An All-Star Game Without Any Yankees? It Wouldn’t Be the First.
Despite a rough stretch in which some fans have questioned the team’s relative lack of transactions in the off-season, the Yankees have had a fairly good year. They are eight games above .500; through Monday, they were in line for a wild-card spot in the postseason. If a few injured players come back strong, the Yankees will be considered a serious playoff contender.
That said, the confluence of a down year for a few stars and the aforementioned injuries could lead to an occurrence that is almost impossible to imagine: The All-Star Game box score this season may not include a Yankees player.
There will be some Yankees at the game, of course. Every team is guaranteed at least one player on the All-Star roster, and the Yankees most likely will have at least two. Aaron Judge, the team’s otherworldly outfielder, will probably be elected as a starter despite being out indefinitely with a toe injury. And it is a safe bet that pitcher Gerrit Cole, the team’s ace, will be named to the team as well.
Cole, who is 8-1 with a 2.78 E.R.A., is the team’s best option to get into the game.

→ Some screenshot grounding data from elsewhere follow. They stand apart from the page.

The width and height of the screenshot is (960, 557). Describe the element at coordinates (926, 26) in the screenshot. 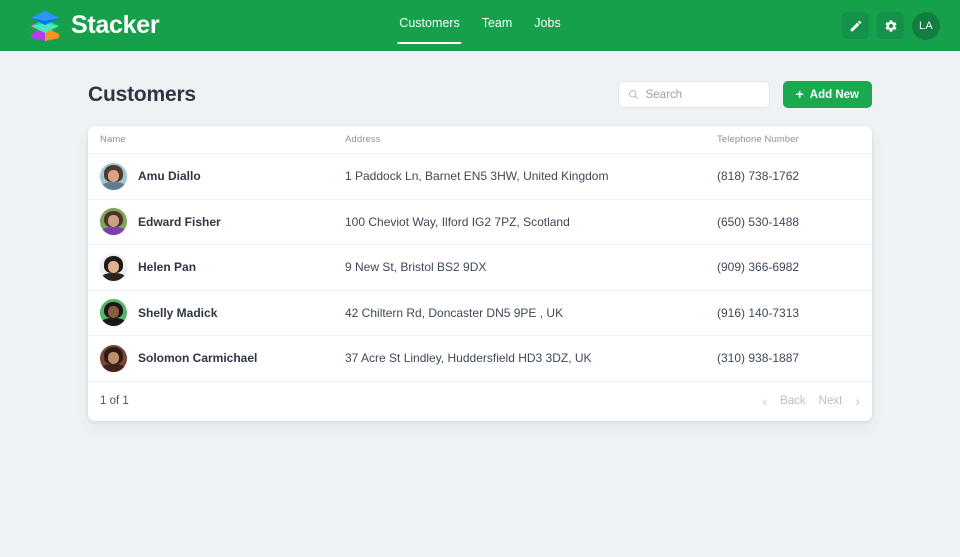

I see `user-avatar: LA` at that location.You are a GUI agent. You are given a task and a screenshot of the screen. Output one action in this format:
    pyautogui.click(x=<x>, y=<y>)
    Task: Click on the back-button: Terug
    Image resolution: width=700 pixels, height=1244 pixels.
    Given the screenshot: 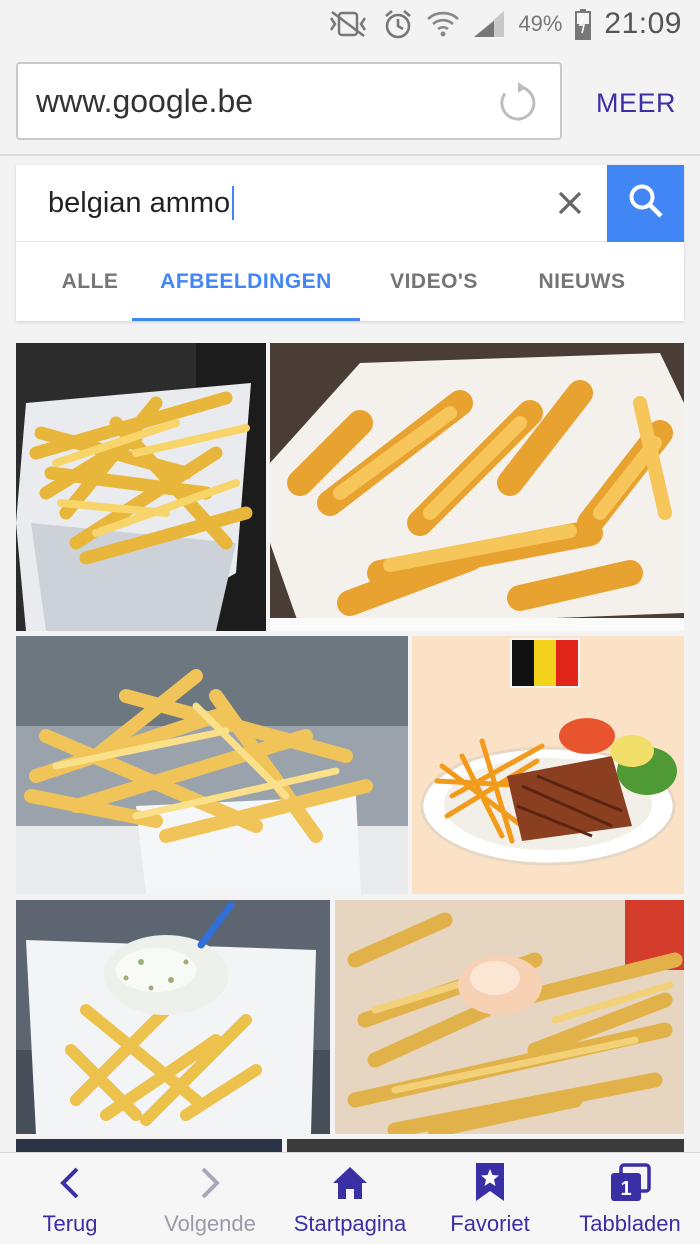 What is the action you would take?
    pyautogui.click(x=70, y=1198)
    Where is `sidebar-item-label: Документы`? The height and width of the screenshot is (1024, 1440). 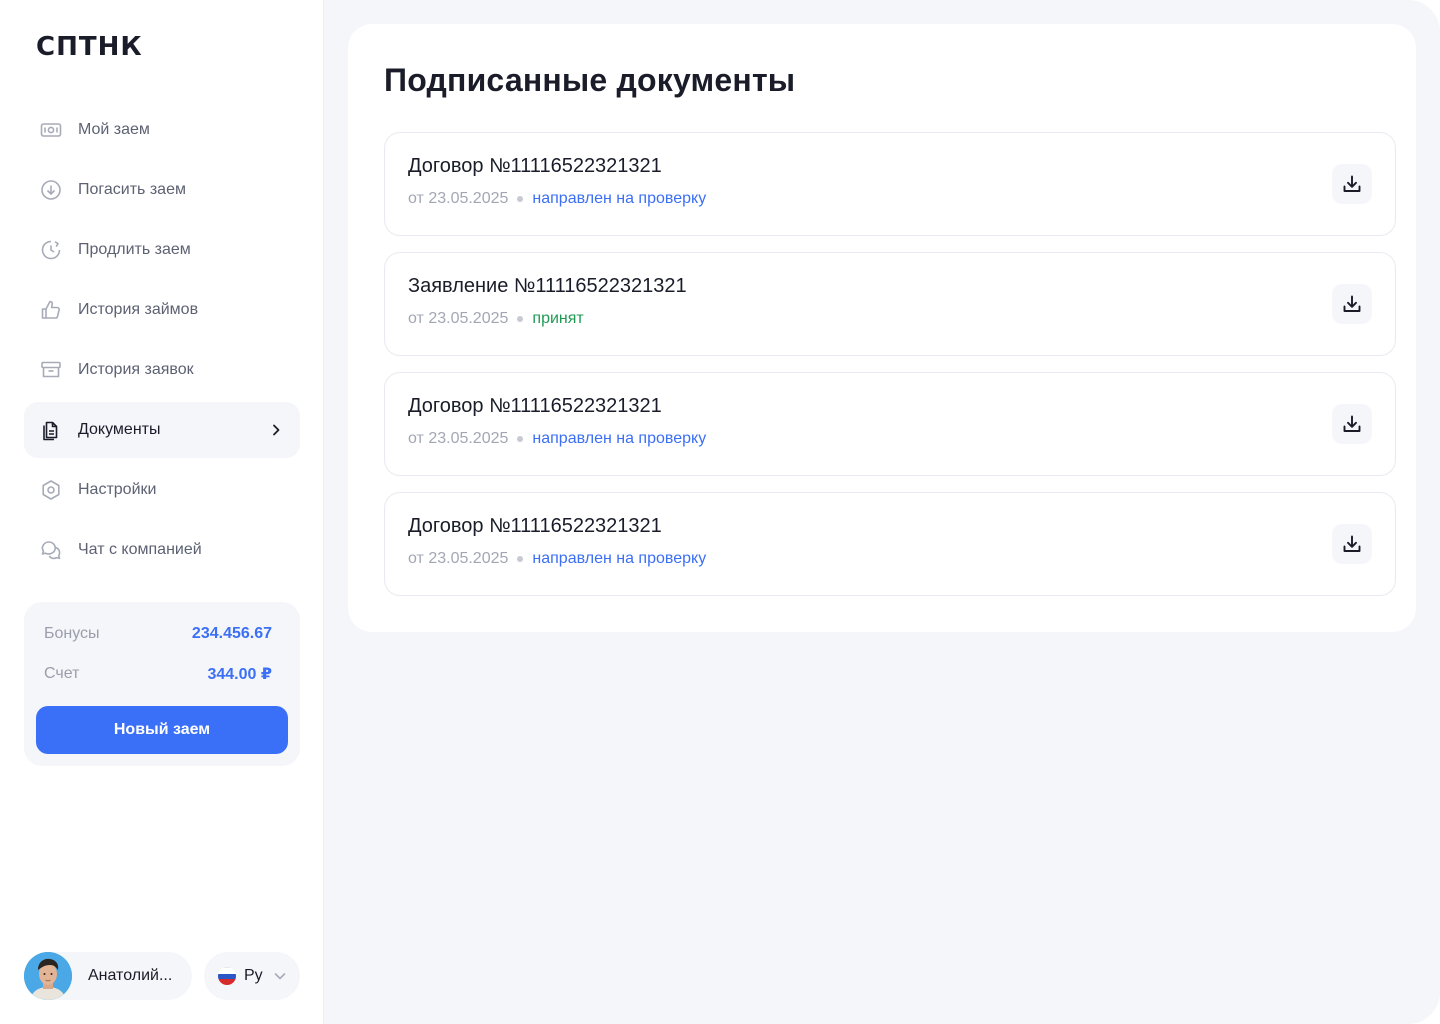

The Yankees’ rotation currently lines up for him to enter the break with sufficient rest, and he should be among the top options to start for the American League. But rest is a tricky thing with starting pitchers. If Cole is not able to get enough rest days before the game, or if the A.L. manager, Dusty Baker of the Houston Astros, chooses to hold him in reserve, he may spend the entire game watching.
There is precedent for that. Cole has been selected to an All-Star team five times — once with the Pirates, twice with the Astros and twice with the Yankees — but he has appeared in the game only once, throwing a scoreless inning in 2015.
Beyond Cole, no other Yankee looks like a lock to make the roster. Clay Holmes’s numbers as the closer are good but not great. Michael King, a top reliever, has struggled recently. First baseman Anthony Rizzo has a lot of competition. So there is a possibility that the Yankees will not have a single player enter the game, which will be held on July 11 in Seattle.
A box score shutout would be quite a feat: It has not happened to the Yankees since 1991, when Scott Sanderson was the team’s lone representative at the game in Toronto and did not pitch. Overall, at least one Yankees player has appeared in 90 of the 92 All-Star Games.
Sanderson, who joined the Yankees before the 1991 season, was a bright spot in a horrible stretch in which the team finished with a losing record in four consecutive seasons. He was 9-3 at the 1991 All-Star break but with only a few days of rest after his last start of the first half, he did not get into the game as the A.L. manager, Tony La Russa of the A’s, used four starters (Jack Morris, Jimmy Key, Roger Clemens and Jack McDowell) and three relievers (Jeff Reardon, Rick Aguilera and Dennis Eckersley).
Sanderson’s inability to pitch in his only All-Star Game was a shame for a veteran pitcher having perhaps his most impressive season.
“He gave us a quality effort almost every time out,” Yankees Manager Stump Merrill said of Sanderson at the end of a season in which he won 16 games for a 91-loss team. “I hope the young guys on this team were paying attention when he was on the mound. They could have learned a lot.”
The only other time the Yankees were shut out of an All-Star Game box score was in 1943, and that time it was about proving a point.
Joe DiMaggio was away for military service, and the team, which went on to win the World Series that year, was represented at the game by catcher Bill Dickey; second baseman Joe Gordon; the outfielders Charlie Keller and Johnny Lindell; and the pitchers Tiny Bonham and Spud Chandler.
None of the six Yankees representatives got into the game, which was held at Shibe Park in Philadelphia. Their exclusion was especially notable since the roster decisions were made by Joe McCarthy — the manager of the Yankees.
“We didn’t need them,” McCarthy said boastfully after the game. “We got out there in front early enough. Besides, these other boys deserved a chance to shine. The Yankees have had enough of the limelight.”
In his account of the game, John Drebinger of The New York Times wrote about the A.L.’s dominance in the contest — it was the league’s eighth win in 11 All-Star Games — and said McCarthy’s choice not to use any of his own players only proved how superior his league’s roster was.
“It was, to say the least, a most astonishing demonstration of the junior circuit’s super supply of all-around talent and seemed to kill for all the ancient cry of National Leaguers that it was the Yankees and not the American League that was forever beating them,” Drebinger wrote.
The A.L. will go into this year’s All-Star Game riding a nine-game winning streak. Holding on to that streak without the use of any Yankees players might, once again, prove the might of the junior circuit.